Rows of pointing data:
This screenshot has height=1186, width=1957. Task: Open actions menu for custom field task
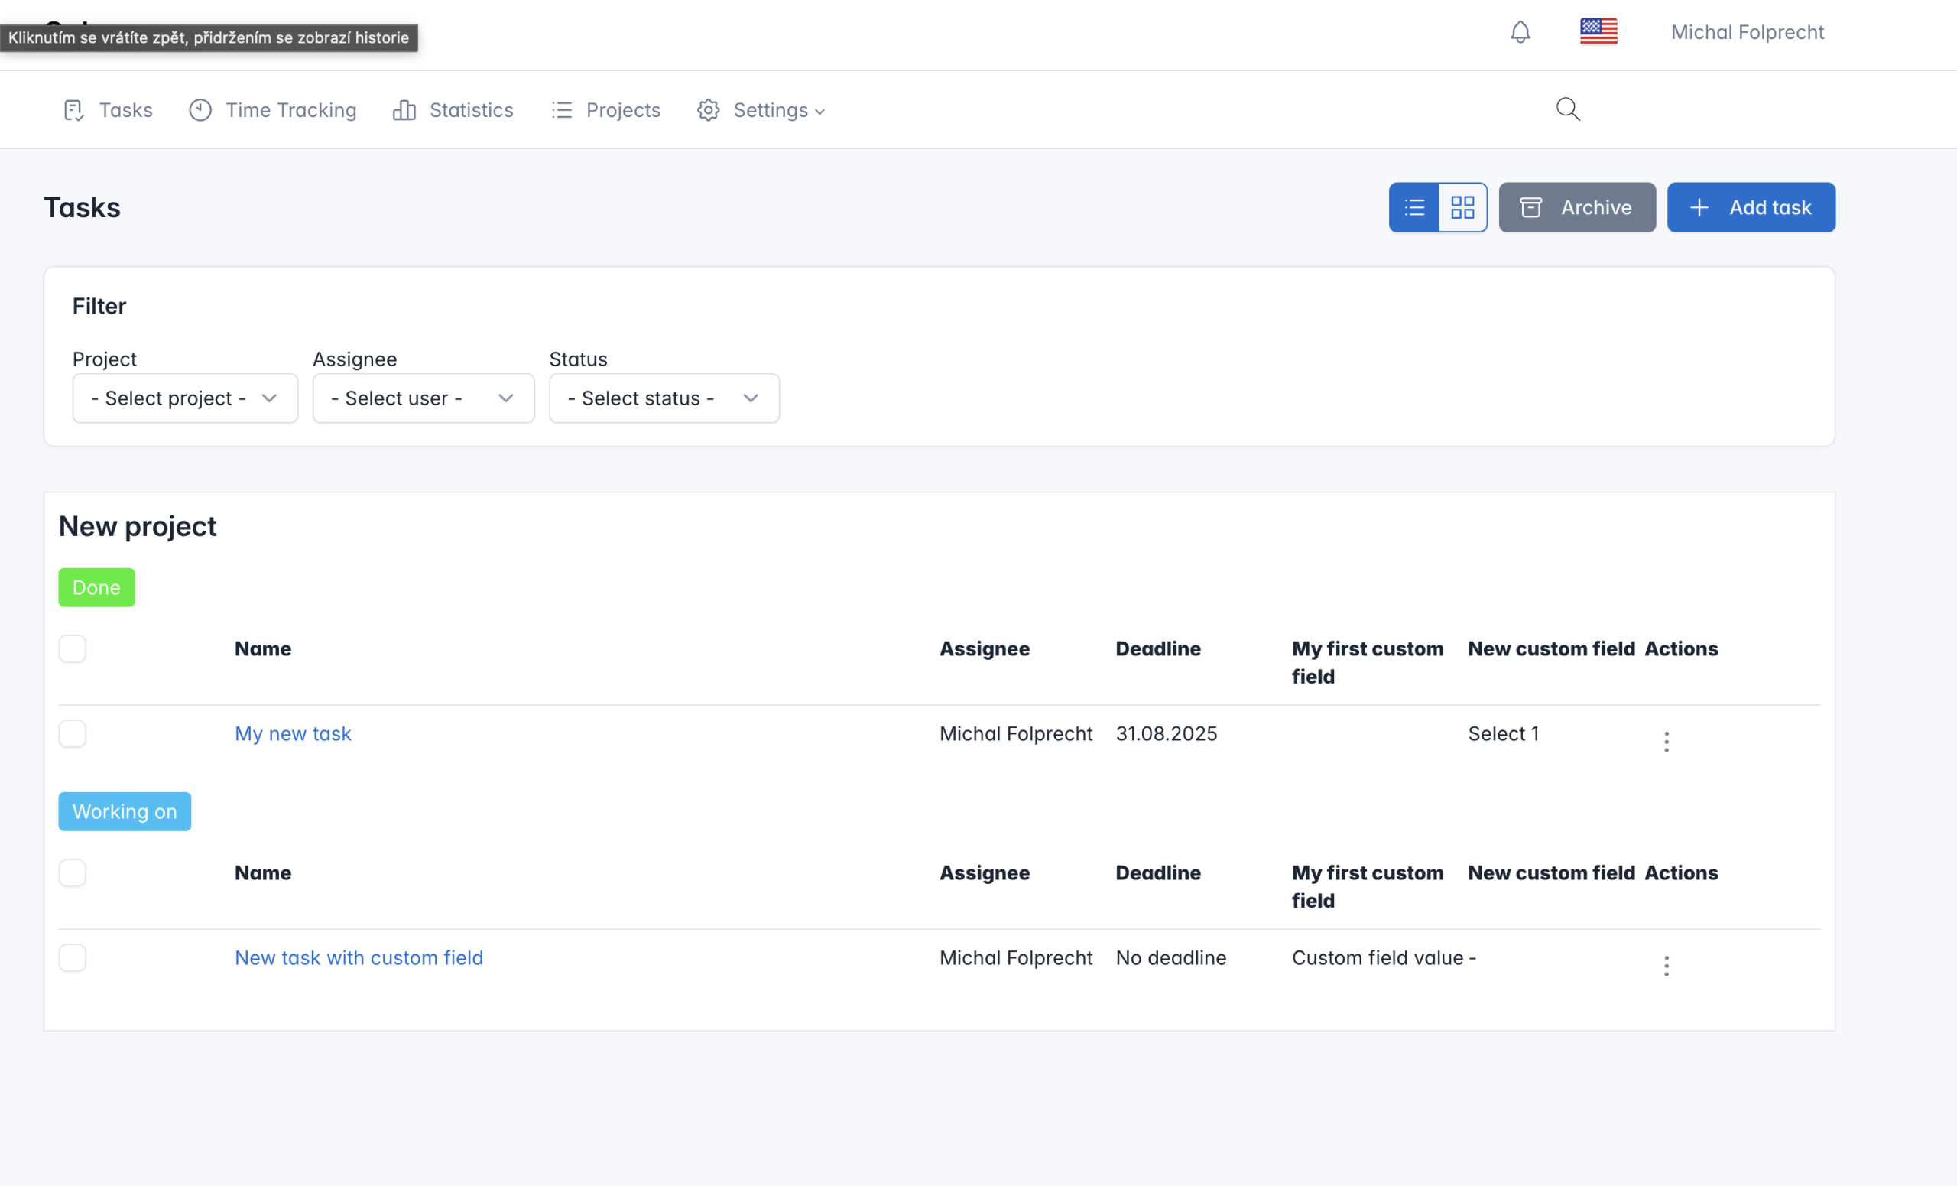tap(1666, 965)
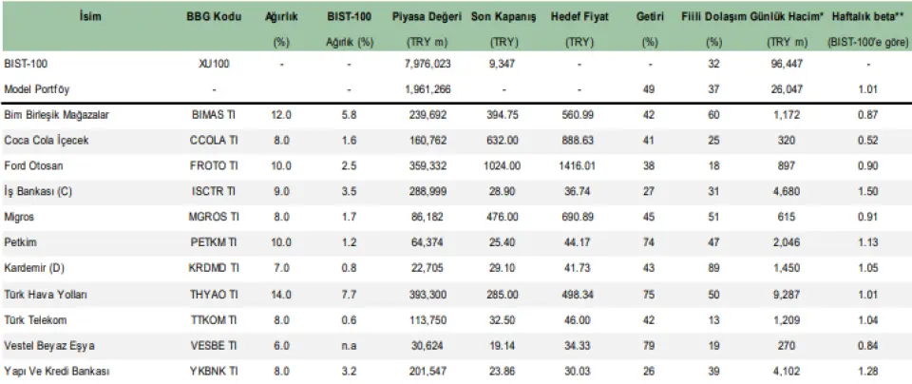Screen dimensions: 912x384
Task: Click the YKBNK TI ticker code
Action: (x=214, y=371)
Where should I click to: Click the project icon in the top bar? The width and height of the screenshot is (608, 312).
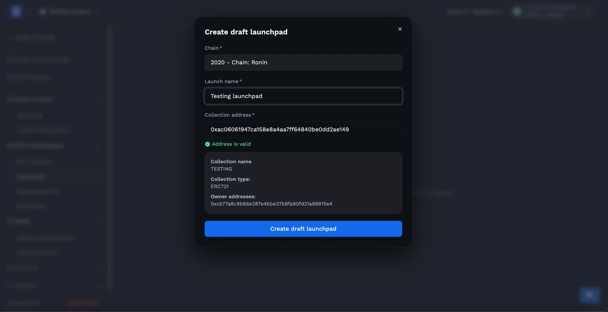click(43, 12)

Directions:
Express the listing from the line containing "Where should I" through the end of the listing, inclusive, as a two-column CSV with the headers request and answer, one row per request. Put each value in a single quoted field, replace any line breaks with spaces, and leave the pictures out.

Result of this exercise:
request,answer
"Where should I click to: Click the project icon in the top bar? The width and height of the screenshot is (608, 312).","click(43, 12)"